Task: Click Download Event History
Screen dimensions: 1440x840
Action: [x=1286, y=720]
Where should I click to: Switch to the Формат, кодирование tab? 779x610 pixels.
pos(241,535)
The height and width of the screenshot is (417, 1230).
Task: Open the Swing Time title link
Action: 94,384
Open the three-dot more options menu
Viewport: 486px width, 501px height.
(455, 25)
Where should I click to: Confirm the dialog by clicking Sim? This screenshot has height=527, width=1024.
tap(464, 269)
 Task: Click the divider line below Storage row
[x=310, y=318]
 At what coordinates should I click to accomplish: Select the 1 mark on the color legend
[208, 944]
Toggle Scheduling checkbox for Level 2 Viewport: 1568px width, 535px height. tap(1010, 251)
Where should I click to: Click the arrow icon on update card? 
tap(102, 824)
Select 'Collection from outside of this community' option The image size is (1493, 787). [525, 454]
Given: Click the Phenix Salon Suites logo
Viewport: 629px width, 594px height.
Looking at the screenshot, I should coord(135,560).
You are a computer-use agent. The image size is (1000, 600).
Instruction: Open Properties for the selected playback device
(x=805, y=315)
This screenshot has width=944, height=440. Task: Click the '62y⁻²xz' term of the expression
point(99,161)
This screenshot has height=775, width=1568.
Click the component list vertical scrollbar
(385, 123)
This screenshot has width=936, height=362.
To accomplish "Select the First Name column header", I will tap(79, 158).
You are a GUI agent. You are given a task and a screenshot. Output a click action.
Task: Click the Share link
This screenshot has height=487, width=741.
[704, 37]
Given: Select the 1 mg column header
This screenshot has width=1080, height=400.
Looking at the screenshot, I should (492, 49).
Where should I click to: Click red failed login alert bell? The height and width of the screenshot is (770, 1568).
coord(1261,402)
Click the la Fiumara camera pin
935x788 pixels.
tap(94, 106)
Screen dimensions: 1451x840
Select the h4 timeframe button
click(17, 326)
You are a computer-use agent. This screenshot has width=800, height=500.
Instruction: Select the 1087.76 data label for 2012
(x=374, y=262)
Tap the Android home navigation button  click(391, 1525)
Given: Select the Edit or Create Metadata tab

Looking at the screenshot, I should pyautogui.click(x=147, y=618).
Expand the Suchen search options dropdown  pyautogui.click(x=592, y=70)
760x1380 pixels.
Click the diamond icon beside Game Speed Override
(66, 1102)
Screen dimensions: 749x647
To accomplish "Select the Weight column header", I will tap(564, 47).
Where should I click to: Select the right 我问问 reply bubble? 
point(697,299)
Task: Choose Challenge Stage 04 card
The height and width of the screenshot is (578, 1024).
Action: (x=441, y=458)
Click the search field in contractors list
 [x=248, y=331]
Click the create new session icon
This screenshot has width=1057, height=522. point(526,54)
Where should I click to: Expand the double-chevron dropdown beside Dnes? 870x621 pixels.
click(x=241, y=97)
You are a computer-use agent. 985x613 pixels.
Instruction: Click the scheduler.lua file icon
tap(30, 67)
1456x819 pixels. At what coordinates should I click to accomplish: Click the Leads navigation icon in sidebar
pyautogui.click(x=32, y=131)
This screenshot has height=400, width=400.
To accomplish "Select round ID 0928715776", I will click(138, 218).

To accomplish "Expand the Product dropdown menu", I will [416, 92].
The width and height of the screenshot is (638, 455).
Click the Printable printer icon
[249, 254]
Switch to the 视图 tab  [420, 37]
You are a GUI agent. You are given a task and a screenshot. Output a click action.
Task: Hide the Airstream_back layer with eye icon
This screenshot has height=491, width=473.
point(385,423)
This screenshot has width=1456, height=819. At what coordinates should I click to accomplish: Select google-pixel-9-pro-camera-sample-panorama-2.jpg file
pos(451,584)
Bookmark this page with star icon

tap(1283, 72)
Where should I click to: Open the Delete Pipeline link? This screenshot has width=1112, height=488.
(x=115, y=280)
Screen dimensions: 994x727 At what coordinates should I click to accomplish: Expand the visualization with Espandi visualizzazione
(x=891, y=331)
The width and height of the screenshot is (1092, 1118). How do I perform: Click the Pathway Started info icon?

════════════════

▶ EXERCISE REQUIREMENTS: Working from the listing, state how many lines include "header". The reply must be that number alone.

▶ EXERCISE ANSWER: 3